## Work to complete
Extract the complete listing and repeat it word for word.

## Records provided
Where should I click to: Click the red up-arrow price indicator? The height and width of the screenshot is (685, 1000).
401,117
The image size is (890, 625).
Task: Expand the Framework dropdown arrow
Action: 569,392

## Worked solution
Where should I click to: Click the red up-arrow price indicator? The height and width of the screenshot is (685, 1000).
401,117
The image size is (890, 625).
Task: Expand the Framework dropdown arrow
Action: 569,392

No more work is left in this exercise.